はじめに

投資の世界には、様々なリスクが存在します。これらのリスクを理解し、適切な対策を取ることで、安定した投資を進めることができます。そこで、主要な投資リスクとその対策について、2回にわたって詳しく解説します。前半は、「市場リスク」「信用リスク」「地政学リスク」についてです。


【1】 「市場リスク」(値動きのリスク)とは?

「市場リスク」(値動きのリスク)とは、株価の変動、金利の変動、通貨の価値の変動などにより、投資家が損失を被るリスクです。「市場リスク」の要因は、経済状況の変化、政治的な問題、自然災害など、多岐にわたります。多くの場合投資家は、利益を追求する一方で、これらのリスクをどれだけ許容するかで投資戦略が大きく変わります。

リーマン・ショックから記憶に新しいコロナショックまで

実際に、数年に一度くらいの頻度で大きな下落が起きています。例えばリーマン・ショックの事例です。2008年に発生したリーマン・ショックは、金融危機を引き起こし、世界中の株価が大きく下落しました。

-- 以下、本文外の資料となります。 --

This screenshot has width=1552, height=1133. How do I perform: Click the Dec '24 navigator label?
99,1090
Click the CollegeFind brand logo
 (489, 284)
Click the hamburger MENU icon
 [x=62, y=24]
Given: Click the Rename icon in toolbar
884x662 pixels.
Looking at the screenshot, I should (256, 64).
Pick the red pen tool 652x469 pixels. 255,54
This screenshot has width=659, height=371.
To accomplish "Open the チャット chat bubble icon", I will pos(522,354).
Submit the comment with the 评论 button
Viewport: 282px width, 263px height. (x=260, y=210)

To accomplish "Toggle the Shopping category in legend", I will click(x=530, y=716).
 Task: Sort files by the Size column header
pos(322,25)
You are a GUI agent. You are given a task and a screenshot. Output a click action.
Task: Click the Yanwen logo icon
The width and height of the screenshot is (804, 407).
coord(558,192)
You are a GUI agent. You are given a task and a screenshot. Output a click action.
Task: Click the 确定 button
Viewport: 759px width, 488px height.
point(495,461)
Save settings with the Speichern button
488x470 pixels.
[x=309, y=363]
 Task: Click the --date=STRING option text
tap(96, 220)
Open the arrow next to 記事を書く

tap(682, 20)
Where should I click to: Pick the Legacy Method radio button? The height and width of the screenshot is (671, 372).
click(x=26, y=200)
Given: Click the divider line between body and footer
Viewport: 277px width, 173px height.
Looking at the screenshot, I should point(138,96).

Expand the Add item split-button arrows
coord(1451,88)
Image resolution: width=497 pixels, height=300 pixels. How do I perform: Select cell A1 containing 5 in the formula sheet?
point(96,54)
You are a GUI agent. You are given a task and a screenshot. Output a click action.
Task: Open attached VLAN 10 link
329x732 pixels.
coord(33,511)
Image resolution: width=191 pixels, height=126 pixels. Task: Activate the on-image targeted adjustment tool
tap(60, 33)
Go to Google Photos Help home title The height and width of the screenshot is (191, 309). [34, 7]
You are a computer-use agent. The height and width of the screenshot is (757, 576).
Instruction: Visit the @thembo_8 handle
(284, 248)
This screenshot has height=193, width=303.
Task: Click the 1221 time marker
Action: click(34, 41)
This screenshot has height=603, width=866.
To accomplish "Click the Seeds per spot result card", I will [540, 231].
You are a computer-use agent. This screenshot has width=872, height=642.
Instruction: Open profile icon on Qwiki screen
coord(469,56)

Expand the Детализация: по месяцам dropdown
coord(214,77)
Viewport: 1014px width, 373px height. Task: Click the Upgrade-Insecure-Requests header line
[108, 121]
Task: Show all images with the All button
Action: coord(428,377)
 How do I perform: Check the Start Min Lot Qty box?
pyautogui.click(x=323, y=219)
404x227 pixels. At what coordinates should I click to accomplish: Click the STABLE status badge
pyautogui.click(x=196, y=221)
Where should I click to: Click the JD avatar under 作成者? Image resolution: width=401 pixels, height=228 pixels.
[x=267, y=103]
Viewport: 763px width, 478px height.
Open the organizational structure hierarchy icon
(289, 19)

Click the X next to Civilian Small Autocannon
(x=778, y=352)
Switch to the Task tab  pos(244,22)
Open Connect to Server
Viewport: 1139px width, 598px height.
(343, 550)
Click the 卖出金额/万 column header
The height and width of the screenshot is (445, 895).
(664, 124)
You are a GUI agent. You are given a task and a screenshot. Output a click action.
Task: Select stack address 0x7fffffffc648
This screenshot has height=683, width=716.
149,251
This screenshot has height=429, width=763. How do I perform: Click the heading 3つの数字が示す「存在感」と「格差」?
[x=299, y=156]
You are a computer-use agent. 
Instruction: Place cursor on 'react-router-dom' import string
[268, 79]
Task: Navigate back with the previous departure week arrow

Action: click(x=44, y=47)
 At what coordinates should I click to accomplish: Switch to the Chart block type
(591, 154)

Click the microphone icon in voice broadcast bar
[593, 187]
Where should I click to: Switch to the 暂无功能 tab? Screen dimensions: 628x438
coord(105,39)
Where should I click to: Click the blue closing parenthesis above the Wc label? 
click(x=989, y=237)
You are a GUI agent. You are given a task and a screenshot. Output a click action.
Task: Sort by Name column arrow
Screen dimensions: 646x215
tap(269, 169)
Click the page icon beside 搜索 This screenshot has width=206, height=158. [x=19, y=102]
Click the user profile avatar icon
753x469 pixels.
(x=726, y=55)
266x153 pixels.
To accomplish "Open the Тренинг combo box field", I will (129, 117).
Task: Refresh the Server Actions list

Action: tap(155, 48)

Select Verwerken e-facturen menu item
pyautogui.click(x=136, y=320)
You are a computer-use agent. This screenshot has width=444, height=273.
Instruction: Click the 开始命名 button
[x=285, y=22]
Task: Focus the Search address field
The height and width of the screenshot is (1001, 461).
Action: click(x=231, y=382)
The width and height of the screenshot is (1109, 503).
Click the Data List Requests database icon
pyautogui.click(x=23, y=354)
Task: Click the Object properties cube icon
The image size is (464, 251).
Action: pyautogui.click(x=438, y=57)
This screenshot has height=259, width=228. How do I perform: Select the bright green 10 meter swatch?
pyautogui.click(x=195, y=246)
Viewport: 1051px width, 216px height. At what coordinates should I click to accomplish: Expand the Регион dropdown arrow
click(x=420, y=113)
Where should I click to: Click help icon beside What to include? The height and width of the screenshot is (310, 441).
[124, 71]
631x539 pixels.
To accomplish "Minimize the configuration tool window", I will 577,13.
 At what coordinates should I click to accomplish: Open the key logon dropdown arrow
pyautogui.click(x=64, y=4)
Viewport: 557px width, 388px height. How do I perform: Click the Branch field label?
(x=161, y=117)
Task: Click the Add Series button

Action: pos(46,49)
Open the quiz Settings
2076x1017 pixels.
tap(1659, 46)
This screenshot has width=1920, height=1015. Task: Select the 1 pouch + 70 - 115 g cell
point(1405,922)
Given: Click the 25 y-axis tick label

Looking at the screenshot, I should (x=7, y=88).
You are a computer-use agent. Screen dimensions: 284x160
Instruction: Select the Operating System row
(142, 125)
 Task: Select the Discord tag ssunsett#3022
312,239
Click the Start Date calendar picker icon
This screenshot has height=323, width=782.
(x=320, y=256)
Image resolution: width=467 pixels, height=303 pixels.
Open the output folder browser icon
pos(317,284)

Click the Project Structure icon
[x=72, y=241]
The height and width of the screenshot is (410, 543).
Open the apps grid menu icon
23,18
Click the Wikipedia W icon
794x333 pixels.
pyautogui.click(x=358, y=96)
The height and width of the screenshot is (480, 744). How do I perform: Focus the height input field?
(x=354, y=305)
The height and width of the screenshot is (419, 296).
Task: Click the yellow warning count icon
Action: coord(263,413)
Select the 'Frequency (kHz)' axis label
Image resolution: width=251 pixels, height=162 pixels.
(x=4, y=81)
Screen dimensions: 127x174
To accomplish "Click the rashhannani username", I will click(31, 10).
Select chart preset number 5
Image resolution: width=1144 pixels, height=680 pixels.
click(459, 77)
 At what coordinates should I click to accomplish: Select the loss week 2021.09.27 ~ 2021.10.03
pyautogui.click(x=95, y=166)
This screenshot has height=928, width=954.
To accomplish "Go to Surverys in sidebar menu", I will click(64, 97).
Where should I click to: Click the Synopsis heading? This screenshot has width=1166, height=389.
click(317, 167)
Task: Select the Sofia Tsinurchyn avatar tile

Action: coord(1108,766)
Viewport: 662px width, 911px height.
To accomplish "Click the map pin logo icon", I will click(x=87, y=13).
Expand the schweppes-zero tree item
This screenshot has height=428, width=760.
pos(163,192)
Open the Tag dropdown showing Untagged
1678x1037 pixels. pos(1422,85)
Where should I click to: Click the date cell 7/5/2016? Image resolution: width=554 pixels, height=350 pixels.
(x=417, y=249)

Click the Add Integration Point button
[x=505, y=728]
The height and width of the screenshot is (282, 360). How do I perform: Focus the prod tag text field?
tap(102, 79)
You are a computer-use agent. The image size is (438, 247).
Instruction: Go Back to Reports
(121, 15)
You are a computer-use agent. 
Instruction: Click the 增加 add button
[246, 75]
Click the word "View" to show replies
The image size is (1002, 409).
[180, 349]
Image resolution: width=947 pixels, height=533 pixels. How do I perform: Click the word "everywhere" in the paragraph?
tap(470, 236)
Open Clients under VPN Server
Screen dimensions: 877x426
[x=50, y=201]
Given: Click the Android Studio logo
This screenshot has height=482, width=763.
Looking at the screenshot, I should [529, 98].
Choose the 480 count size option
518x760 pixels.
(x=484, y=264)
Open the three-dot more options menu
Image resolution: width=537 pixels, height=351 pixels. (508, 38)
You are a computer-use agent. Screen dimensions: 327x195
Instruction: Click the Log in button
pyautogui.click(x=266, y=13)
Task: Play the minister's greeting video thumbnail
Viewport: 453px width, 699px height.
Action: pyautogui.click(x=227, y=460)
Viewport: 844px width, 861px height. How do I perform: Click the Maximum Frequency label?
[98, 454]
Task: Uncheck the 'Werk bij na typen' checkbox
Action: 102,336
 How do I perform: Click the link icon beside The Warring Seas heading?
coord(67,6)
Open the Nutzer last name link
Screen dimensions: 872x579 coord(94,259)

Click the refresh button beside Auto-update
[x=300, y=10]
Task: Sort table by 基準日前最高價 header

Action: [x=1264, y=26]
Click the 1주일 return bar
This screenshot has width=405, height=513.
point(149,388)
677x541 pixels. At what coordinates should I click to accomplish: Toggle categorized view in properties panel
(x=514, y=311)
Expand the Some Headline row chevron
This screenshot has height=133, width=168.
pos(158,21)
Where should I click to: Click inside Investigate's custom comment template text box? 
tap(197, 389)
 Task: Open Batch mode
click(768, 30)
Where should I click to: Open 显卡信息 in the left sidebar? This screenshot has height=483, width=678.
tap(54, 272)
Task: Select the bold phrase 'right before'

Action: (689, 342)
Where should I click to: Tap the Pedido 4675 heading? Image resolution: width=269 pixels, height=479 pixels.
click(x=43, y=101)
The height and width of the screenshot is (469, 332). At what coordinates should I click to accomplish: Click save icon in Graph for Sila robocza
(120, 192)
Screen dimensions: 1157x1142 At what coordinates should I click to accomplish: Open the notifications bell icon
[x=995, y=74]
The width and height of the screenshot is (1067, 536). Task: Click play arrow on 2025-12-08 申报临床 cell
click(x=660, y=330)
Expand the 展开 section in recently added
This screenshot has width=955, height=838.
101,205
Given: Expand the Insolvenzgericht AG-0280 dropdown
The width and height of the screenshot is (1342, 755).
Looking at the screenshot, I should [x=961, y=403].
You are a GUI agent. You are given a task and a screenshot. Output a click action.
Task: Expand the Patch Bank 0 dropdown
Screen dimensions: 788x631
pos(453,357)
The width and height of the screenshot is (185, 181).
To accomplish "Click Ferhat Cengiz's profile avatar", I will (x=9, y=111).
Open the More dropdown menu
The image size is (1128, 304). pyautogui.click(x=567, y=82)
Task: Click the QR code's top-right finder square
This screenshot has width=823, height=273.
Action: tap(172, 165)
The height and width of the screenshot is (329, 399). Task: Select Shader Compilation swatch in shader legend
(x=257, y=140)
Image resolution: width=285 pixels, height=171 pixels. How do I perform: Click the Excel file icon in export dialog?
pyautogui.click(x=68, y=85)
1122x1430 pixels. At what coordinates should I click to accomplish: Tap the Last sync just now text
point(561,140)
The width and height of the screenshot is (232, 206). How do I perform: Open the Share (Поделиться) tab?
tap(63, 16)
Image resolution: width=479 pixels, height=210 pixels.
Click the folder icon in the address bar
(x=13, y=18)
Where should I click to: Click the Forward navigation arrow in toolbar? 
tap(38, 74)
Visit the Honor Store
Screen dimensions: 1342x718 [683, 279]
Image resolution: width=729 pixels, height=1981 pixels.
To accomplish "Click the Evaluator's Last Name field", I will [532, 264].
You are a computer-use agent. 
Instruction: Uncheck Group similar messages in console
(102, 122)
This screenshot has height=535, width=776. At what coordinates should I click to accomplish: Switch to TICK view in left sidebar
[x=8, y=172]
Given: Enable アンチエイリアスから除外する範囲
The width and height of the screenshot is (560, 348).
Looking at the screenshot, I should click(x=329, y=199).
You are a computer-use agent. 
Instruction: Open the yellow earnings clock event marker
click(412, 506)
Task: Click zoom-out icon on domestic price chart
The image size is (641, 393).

2008年9月にリーマン・ブラザーズが破綻した際、アメリカのダウ平均株価は短期間で約40%も下落しました。この急激な値動きは、個別銘柄だけでなく、多くの投資ファンドや国の経済にも深刻な影響を与え、多くの投資家がばく大な損失を被りました。

また2020年の新型コロナウイルス(コロナショック)も、世界経済に甚大な影響を及ぼしました。米国株の主要な指数であるS&P500をはじめ日経平均も大きく下落。日経平均は、2020年1月17日からの2カ月で約3割暴落しました。行動制限により経済活動が止まったこと、渡航できなくなったことで特に航空業界や観光業界は大きな打撃を受けました。その影響は長期にわたりましたが、徐々に回復しています。

ほかにも、ITバブル崩壊、東日本大震災でも株価は急落しています。

「市場リスク」をヘッジするには?

これらの事例から学べることは、「市場リスク」が投資において非常に重要であり、どれだけのリスクを許容するか、リスクをどうやってヘッジ(回避)するかが重要であるということです。

リーマン・ショックやコロナショックのような大きな市場の動きは予測することが難しく、その影響を受けないポートフォリオを作ることは非常に難しいため、こうしたリスクにどう対処するかは各投資家がしっかりと考える必要があります。

例えば、さまざまな資産クラスや地域に投資することで、リスクを分散させたり、株価指数の先物やオプションを用いて、市場が下落した場合のリスクをカバーすることなどがヘッジとして考えられます。

そして全体の経済状況や政策、国際情勢に注目し、それらが市場に与える影響を理解することが重要です。